Some thoughts on meta-probabilties

I often like to think of my epistemic probability assignments in terms of probabilities-of-probabilities, or meta-probabilities. In other words, what probability would I assign that my probability estimate is accurate? Am I very confident, am I only mildly confident, or do I only have a vague clue?

I often think of it as a sort of bell curve, with the x-axis being possible probability estimates and the y-axis being my confidence in those estimates. So if I have very low confidence in my estimate then the height of the bell will be very low, and if I have high confidence it’ll be pretty high.

Here are a few issues and insights that have come up when discussing or thinking about this:

What would a meta-probability actually mean?

There’s two ways I have for thinking about it:

1) The meta-probability is my prediction for how likely I am to change my mind (and to what extent) as I learn more information about the topic.
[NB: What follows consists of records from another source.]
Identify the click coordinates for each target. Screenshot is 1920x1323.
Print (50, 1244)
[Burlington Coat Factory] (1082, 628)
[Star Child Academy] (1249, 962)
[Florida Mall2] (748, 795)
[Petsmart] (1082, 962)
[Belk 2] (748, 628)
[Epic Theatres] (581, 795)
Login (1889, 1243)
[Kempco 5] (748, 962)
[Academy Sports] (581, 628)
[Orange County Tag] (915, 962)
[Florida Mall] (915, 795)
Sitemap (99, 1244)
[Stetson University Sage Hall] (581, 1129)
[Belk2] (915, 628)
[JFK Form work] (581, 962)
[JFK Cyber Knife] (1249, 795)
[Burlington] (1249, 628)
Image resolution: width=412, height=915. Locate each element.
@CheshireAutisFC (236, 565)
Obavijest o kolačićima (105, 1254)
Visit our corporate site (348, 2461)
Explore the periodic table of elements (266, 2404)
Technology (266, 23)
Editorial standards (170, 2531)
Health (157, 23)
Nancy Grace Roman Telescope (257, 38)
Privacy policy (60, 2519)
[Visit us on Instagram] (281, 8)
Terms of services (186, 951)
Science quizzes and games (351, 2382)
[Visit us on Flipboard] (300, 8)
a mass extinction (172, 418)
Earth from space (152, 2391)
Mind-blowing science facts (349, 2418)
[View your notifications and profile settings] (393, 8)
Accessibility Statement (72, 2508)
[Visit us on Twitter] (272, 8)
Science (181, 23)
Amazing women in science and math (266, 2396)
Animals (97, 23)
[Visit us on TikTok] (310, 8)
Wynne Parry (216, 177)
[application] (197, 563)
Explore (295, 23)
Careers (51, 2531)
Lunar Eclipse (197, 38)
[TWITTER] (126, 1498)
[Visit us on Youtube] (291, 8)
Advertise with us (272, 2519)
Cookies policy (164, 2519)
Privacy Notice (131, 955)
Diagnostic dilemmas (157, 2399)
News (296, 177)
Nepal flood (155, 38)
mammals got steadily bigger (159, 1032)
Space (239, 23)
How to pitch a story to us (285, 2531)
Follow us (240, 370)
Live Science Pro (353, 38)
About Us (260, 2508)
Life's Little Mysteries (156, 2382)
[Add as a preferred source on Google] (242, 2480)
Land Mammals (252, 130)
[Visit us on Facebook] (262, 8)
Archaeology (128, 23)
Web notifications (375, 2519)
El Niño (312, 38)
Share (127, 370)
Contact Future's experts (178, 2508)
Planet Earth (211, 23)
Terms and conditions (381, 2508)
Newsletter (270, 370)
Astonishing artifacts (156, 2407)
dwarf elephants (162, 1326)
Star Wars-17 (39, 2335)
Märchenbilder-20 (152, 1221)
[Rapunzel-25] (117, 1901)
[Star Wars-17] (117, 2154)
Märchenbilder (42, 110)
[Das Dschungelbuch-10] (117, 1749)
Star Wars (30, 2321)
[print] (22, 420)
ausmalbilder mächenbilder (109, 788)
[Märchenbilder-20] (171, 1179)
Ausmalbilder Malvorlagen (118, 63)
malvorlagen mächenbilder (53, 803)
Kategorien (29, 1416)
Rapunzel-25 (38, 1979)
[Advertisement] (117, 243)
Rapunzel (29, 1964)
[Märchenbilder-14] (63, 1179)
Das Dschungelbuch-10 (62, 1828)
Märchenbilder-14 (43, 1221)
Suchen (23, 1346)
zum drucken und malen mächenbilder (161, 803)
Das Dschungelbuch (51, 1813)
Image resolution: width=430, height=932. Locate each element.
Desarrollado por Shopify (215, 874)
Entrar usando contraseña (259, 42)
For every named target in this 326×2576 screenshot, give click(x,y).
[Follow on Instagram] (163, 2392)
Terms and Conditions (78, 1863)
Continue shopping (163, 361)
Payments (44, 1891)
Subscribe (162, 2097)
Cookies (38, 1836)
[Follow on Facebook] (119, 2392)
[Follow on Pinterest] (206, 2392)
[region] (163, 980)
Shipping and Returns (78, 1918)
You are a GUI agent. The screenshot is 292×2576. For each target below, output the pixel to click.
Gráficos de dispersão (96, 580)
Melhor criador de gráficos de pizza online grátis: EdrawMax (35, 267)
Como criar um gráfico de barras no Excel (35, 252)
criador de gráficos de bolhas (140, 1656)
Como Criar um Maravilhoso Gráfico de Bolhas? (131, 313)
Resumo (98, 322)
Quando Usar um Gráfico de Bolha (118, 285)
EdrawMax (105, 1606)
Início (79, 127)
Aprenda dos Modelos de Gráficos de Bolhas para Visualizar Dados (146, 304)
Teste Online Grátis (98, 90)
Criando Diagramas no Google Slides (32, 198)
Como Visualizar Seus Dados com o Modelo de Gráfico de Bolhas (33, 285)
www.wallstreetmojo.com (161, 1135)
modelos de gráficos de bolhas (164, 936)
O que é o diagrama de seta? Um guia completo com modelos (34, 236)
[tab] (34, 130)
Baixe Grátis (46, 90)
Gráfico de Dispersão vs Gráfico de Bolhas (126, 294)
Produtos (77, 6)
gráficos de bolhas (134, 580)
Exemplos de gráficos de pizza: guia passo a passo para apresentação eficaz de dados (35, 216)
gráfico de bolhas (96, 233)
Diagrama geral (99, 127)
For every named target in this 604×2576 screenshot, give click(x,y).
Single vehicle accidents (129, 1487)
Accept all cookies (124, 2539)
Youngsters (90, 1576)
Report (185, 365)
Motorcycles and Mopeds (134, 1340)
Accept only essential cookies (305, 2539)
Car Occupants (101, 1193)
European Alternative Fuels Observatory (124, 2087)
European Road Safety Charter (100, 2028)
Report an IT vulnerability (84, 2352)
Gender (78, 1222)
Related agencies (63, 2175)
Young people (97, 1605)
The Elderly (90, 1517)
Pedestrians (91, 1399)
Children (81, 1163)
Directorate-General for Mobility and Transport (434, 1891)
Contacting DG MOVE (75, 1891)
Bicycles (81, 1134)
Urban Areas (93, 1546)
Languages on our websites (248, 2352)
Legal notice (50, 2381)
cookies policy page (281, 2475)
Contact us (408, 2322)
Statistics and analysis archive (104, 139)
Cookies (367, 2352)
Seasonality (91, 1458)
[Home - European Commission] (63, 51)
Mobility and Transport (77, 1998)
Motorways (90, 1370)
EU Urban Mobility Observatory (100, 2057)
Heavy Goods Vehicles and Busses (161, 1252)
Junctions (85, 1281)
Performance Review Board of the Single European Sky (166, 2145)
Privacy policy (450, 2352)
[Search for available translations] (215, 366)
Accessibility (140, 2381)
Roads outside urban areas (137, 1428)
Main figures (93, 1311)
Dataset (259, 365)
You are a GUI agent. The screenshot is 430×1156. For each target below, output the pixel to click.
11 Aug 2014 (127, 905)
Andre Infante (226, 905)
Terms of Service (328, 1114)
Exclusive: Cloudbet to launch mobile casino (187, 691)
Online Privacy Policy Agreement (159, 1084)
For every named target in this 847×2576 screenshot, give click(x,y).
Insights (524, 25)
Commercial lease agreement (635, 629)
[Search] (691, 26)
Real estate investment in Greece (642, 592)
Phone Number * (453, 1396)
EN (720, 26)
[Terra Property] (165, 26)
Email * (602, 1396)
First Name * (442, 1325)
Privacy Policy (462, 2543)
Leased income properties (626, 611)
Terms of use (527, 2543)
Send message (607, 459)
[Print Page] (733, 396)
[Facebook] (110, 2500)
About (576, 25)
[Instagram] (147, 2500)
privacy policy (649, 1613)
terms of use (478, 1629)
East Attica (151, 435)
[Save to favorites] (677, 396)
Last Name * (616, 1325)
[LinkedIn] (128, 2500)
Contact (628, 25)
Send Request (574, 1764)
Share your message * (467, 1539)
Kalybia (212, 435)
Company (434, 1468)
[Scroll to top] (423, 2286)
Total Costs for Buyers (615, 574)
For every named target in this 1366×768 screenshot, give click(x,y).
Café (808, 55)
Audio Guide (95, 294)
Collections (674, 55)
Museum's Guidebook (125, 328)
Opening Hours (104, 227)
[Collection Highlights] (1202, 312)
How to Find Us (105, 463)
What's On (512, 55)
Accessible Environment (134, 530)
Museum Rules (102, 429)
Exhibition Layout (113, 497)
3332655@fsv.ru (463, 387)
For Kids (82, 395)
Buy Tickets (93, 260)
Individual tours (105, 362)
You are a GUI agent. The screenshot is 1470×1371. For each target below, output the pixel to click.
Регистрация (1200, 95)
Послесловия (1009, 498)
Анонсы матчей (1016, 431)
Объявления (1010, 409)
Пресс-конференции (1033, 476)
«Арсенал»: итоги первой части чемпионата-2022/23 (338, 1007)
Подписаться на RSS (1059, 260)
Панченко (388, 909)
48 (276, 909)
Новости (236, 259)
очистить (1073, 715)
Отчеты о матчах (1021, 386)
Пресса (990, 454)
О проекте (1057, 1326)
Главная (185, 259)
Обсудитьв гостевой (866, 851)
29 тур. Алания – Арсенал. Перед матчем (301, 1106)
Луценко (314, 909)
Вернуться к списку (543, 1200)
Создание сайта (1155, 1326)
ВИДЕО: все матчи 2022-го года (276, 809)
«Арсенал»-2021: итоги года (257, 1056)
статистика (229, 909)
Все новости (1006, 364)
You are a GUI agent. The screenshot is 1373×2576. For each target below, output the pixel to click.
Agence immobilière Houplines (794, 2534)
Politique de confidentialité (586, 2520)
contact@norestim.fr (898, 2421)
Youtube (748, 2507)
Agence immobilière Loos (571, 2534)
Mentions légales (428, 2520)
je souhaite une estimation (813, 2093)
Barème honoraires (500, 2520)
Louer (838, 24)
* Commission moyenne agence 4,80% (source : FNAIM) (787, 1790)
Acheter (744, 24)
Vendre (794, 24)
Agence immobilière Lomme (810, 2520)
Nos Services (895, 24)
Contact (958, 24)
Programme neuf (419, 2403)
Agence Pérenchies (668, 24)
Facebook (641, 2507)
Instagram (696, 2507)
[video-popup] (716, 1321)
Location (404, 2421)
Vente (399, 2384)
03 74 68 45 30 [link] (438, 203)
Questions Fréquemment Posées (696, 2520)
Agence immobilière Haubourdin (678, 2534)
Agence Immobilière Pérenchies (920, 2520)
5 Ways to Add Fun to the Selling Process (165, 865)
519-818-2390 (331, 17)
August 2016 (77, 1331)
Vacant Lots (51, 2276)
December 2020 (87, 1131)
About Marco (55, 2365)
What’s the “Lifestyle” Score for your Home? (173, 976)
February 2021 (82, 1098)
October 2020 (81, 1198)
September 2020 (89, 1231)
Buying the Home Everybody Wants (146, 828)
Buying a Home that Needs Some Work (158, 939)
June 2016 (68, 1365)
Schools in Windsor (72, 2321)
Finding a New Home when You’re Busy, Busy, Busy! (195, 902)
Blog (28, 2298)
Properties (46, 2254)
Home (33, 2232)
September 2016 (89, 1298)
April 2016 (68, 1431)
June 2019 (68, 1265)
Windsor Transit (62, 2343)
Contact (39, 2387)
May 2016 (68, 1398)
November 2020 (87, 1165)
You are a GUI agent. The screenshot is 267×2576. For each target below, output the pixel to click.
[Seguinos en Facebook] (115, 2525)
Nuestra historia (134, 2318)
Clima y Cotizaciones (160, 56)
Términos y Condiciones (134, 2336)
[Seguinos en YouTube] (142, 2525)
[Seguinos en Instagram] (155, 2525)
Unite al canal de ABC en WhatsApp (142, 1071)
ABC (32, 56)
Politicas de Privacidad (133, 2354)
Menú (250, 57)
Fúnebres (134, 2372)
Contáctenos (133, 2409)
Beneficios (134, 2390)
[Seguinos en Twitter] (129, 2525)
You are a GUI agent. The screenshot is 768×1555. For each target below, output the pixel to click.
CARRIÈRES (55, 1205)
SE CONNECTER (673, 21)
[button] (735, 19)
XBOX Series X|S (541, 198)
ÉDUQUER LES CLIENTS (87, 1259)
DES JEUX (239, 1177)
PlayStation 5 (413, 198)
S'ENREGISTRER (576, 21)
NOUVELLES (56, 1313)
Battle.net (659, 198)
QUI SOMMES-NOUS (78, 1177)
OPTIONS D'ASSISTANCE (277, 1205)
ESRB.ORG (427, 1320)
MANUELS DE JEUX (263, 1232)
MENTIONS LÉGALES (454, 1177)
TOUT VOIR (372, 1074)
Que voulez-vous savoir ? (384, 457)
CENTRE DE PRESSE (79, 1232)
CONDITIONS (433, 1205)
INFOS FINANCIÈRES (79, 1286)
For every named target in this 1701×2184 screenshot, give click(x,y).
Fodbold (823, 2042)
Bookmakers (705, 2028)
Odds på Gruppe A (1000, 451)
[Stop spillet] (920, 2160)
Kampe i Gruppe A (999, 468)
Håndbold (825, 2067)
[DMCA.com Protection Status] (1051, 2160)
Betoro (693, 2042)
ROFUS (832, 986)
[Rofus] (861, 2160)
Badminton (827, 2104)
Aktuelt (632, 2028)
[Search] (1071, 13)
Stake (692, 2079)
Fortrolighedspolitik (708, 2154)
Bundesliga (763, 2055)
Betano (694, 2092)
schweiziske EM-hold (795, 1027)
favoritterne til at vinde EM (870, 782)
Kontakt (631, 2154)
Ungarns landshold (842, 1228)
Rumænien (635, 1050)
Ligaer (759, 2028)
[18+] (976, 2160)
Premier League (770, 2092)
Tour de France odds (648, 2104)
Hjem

2) I know that I’m not even close to being an ideal Bayesian agent, and that my best shots at a probability estimate are fuzzy, imprecise, and likely mistaken anyway. The meta-probability is my prediction for what an ideal Bayesian agent would assign as the probability for the question at hand.

What’s the point?

Primarily it’s just useful for conveying how sure I am of the probability estimate I’m assigning. It’s a way of conveying that a coin flip is 50% heads in a very different sense than me saying “I have not the slightest clue whether it’ll rain tomorrow on the other side of the world, and if I need to bet on it I’d give it ~50% odds”. I’ve seen other people convey related sentiments by saying things like, “well 90% is probably too low an estimate, and 99% is probably too high, so somewhere between those”. I’d just view the 90% and 99% figures as maybe 95% confidence bounds on a bell curve.

Why not keep going and say how confident you are about your confidence estimates?

True, I could do this, and I sometimes will do this if needed by visualizing a bit of fuzziness in my bell curve. But in any case it’s usually enough for my purposes.

Is there any use for such a view in terms of instrumental or utilitarian calculations?

Not sure. I’ve seen some relevant discussion by Scott Alexander and Holden Karnofsky, but I’m not sure I followed everything there. I also suspect that if you view it as a prediction of how your views might change if you learned more about the subject, then this might imply that it’s useful in deciding how much time to invest in further research.

Thoughts?

[Note 1: I discussed this topic about a year ago on LessWrong, and got some insightful responses then. Some commenters disagreed with me then and I’ll predict that they’ll do so again here—I’d give it, oh, say an 80% chance, moderate confidence ;).]

[Note 2: If you could try to avoid complicated math in your responses that would be appreciated. I’m still on the precalculus level here.]

[Note 3: As I finished writing this I dug up some interesting LessWrong posts on the subject, with links to yet more relevant posts.]